Mb20fan Posted 20 Oct 2013 , 1:31pm

Just to mention, the other threads I found here relating to icing in 2 different colors referred to icing the top in one color and the then side in another. I'll be icing an 8 inch cake, but would like the bottom half of the side iced in white and then the top half of the same side along with the top of the cake to be in another color. I plan to drape fondant to hide where the two colors join, but will not cover the cake in fondant. I hope that made sense. I'm trying to achieve the concept in the top tier of this pic below that my sister found online (don't know who to credit, but it's beautiful) and make it for her birthday. Any suggestions would be greatly appreciated. I usually ice & smooth my top first, then the sides and then find my edge so I'm wondering how to avoid bleeding when using the Viva method.

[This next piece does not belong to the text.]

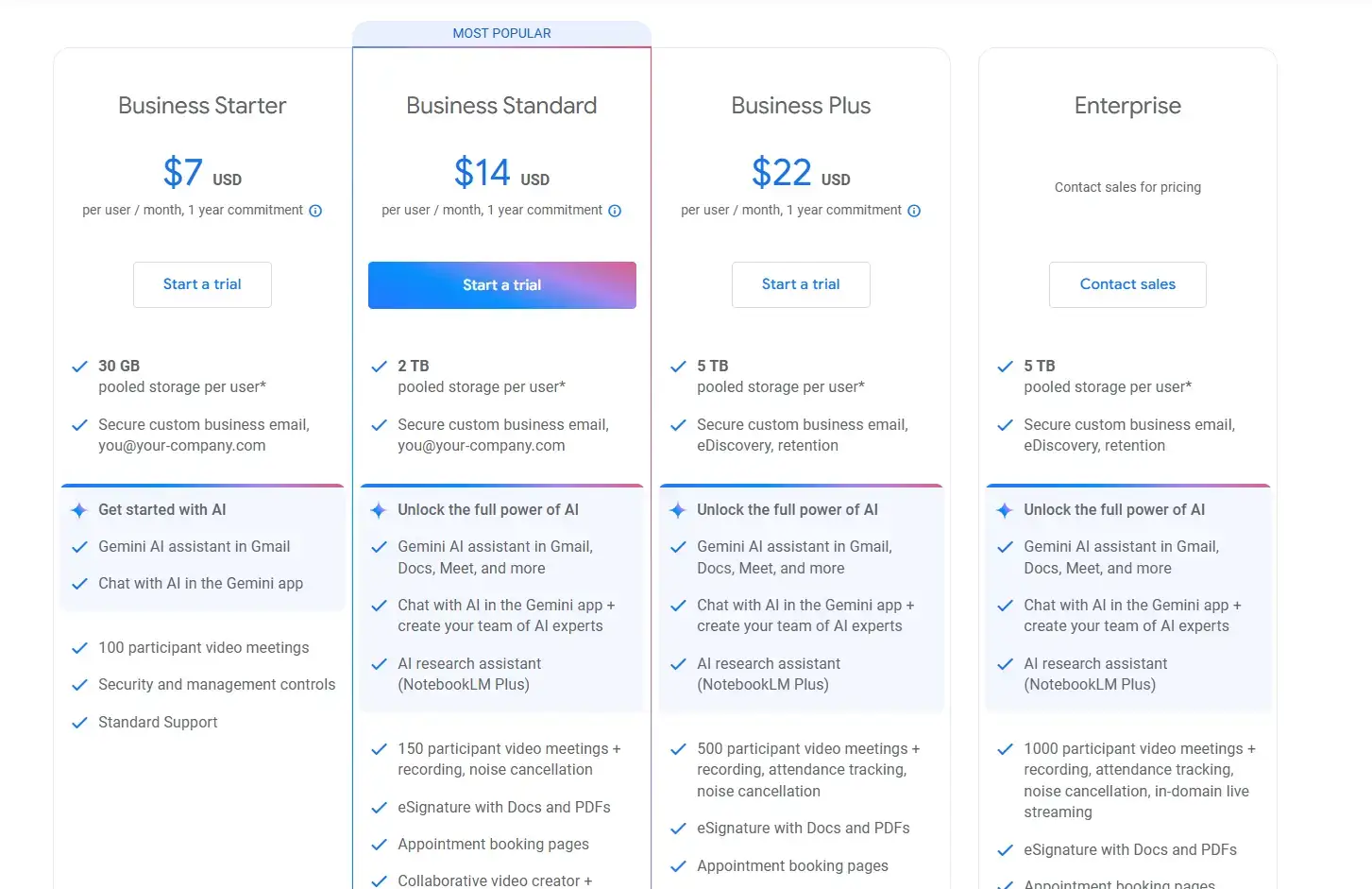1372x889 pixels.
Task: Click Gemini sparkle icon in Business Starter AI section
Action: (x=79, y=510)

Thank you kindly for your time.

 

Shay

 

11 replies
Mb20fan Posted 20 Oct 2013 , 2:27pm

Ooops...I never should have posted a picture my sister found online since it isn't one of my own. I cannot figure out how to delete the pic or edit the thread, so my apologies.

Stitches Posted 20 Oct 2013 , 2:36pm

The easiest way to do that is to pipe the frosting colors on, with a large tip. It doesn't matter where on the cake the two colors meet (side or top of cake). Piping controls where the colors are placed easier than not using a tip.

 

Than you go back and smooth it, just as you would a cake with the same color through out. So long as the colors wrap around the cake instead of being vertical you'll be fine when you smooth. I don't use the paper towel method.......but I don't see how that would change things. If the paper towel picks up color than you need to use more towels so you don't accidently spread the colors.

Mb20fan Posted 20 Oct 2013 , 5:12pm

Thank you...I see what you are saying and I appreciate the input. Sounds good!

costumeczar Posted 20 Oct 2013 , 11:14pm

I'd ice the whole thing in the top color, then put it in the fridge to harden up. Then take it out, cut out a "mask" of waxed paper to cover the color on the top in the shape that you want to show up, and re-ice the bottom of the cake using the waxed paper mask to leave the top out of that. If that makes sense...That way you don't have to try to smooth out a shaped section of icing. Does that make sense?

A Cake A Day Posted 21 Oct 2013 , 5:13am

I agree with the wax paper idea. I used that method once to create a hat box cake for my mom...So, I iced the whole cake in my chocolate buttercream, put cake in freezer for a while, then wrapped the bottom in waxed paper and iced my teal color icing...I am pretty sure I put back in freezer to firm up before I removed the wax paper. You can google or watch youtube videos on this method.

costumeczar Posted 21 Oct 2013 , 10:15am

AI swear I've done a demo on how to do this on my blog somewhere, I just can't find it. I did some gift box lids that way, too.

sarahgale314 Posted 21 Oct 2013 , 2:55pm

AAlways ask costumeczar... She knows everything! So amazing! I want to be her when I grow up. I think I spent an entire day reading every post on her blog once.

costumeczar Posted 21 Oct 2013 , 3:41pm

Quote:

Originally Posted by sarahgale314 

Always ask costumeczar... She knows everything! So amazing! I want to be her when I grow up. I think I spent an entire day reading every post on her blog once.

Seriously, you guys need to stop because I'm as much of an idiot as anyone else.

kelly kakes Posted 21 Oct 2013 , 4:34pm

i normally just base the whole cake in white and then  pipe the two different colour around the side of the cake then comb it that comes out really nice

Mb20fan Posted 22 Oct 2013 , 11:50am

Great suggestions...gonna search youtube some more. Thank you everyone!!!

CakeChemistry Posted 22 Oct 2013 , 1:15pm

AJust lost an hour to costumeczar's blog!